Airlines are competing with in-flight wellness programs
I recently flew Turkish Airlines and was surprised to see a real doctor on the in-flight entertainment system. It was Dr. Mehmet Oz, the Turkish-American cardiothoracic surgeon known best for his daytime television program, The Dr. Oz Show.
He has produced a series of short videos and designed a selection of herbal teas for the airline’s Fly Good Feel Good program to help combat the effects of those long hours of cramped seating in a dry airplane cabin as it hurtles through time zones. I could select a host of topics to watch and read about, such as allergies, traveling with children or while pregnant, dehydration, blocked nose and ear trouble, jet lag, gas and swelling, exercise, massage, fear of flying and eating while flying.

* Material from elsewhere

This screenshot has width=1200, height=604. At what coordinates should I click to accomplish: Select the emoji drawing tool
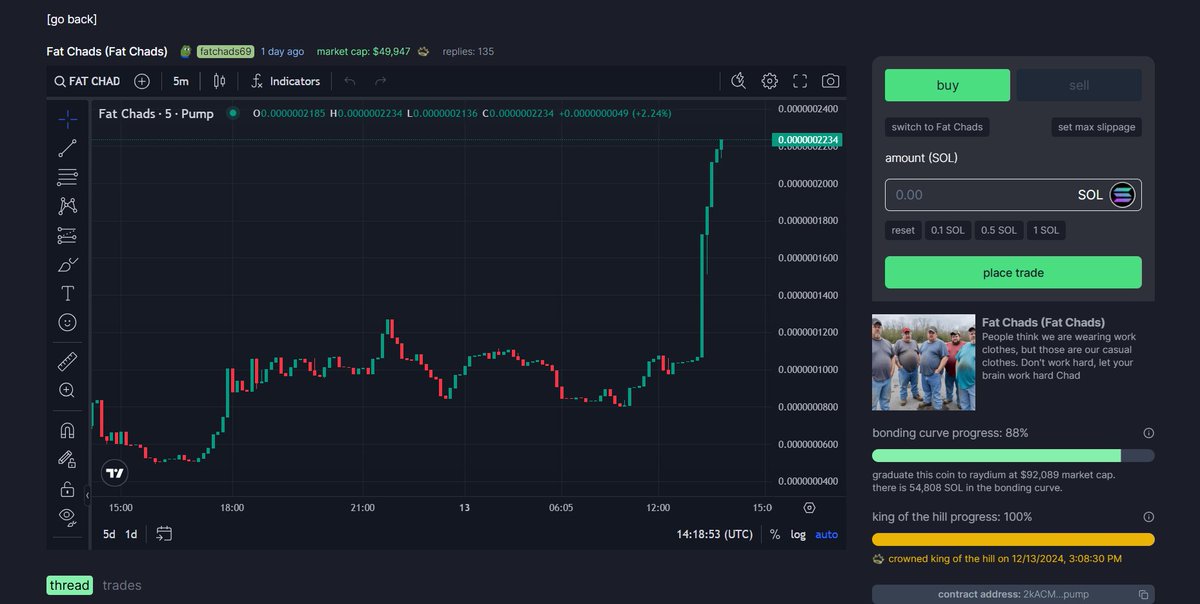coord(67,322)
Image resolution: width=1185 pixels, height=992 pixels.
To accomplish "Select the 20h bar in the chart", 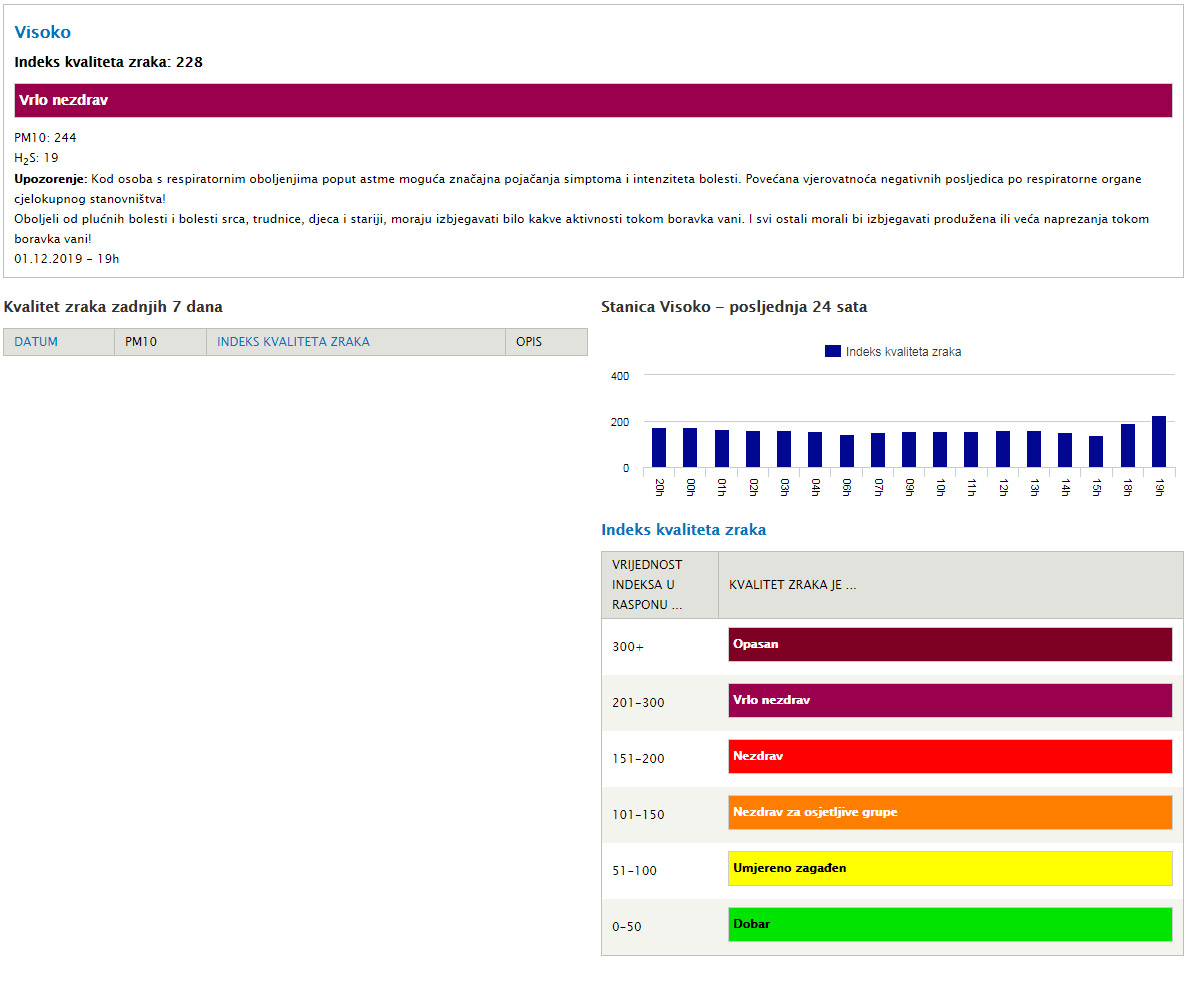I will [x=659, y=448].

It turns out Dr. Oz’s is not the only medical advice flying high these days. Dr. Richard Carmona, chief of health innovation for the health-spa brand Canyon Ranch, is working with Singapore Airlines. Air France uses an in-house medical aviation doctor and psychologist. Other airlines have hired their own health consultants, or have partnered with medtech companies.
Staying healthy while flying and fighting jet lag used to be entirely up to you. Especially on nonstop, long-haul flights, airlines are now rolling out in-flight wellness programs, including meditation apps, more comfy blankets and bedding, and healthier meals—and you don’t have to pay a premium to take advantage of many of them.
Strategies in Flight
Jet lag is still “the biggest elephant in the cabin,” Stephen Simpson, academic director for University of Sydney’s Charles Perkins Center, told The New York Times. He consults with Qantas Airways on its wellness offerings. “The human body is not designed to cross several time zones in such a short time, so we are basically trying to trick it into believing it’s not.” His team has worked with circadian biologists, sleep doctors, biochemical engineers, immunologists and researchers to create the Qantas program. It has also attached monitors to passengers that tracked their posture, movements and sleep.
Air France offers an in-flight course, “Taming the Plane,” which focuses on fear of flying, and its experts, including a psychologist, believe that the normal stresses of air travel—congestion in terminals, frequent delays, numbing TSA lines and sardine-like economy seating—exacerbate our bodies’ natural aversion to being transported at 30,000 feet above sea level. The airline now has a meditation app on its entertainment screens. Other airlines with meditation onboard, on longer flights at least, include United Airlines, JetBlue, British Airways and Swiss Air.
JetBlue’s content has a video that offers tips for passengers on how to sleep upright. Cathay Pacific offers “Travel Well with Yoga,” a series of videos that leads passengers through poses that can be done sitting down, such as back and hip stretches.
These wellness programs are available even to passengers in the cheapest seats.
What you eat while flying is also important to your overall well-being, and there, too, several airlines are paying attention to trends toward mindful eating. In the latest annual airline food study conducted at Hunter College NYC Food Policy Center, Delta Air Lines’ meals, snack boxes and individual snacks earned highest marks among domestic U.S. carriers. They averaged 480 calories, and are often gluten-free. JetBlue’s AmuUp box (gluten-free crackers, hummus, olives, almonds and an energy bar) was also given a shout out.
As you would expect, premium seating has its special wellness perks. Chief among these, of course, is more roominess—and, in the case of long-haul flights, beds and truly reclinable seating. Amenities get upgrades, as well. After customer surveys told American Airlines that well-being—especially decent sleep—was high on its customers’ areas of concern, the airline hired bedding brand Casper to create better pillows, blankets and sleep amenities. International first-class and business-class passengers now get lumbar pillows, mattress pads, cotton blankets and pajamas.
Do all these offerings really help passengers arrive at destinations feeling more refreshed and healthy? No rigorous scientific verification is yet available, and websites that rate airlines on things such as on-time records and seating have yet to expand their oversight to wellness. I can tell you that I tried out a few of the meditation and in-flight exercises of the Fly Good Feel Good program on my Turkish flight, and they certainly seemed a calmer and more mindful way to pass the time than playing video solitaire or watching a nail-biting action film.
In the end, though, your well-being aloft is still ultimately up to you. Health experts are virtually unanimous in advising that getting up out of your seat at regular intervals and staying hydrated while in the air are the two most important ways to fly well.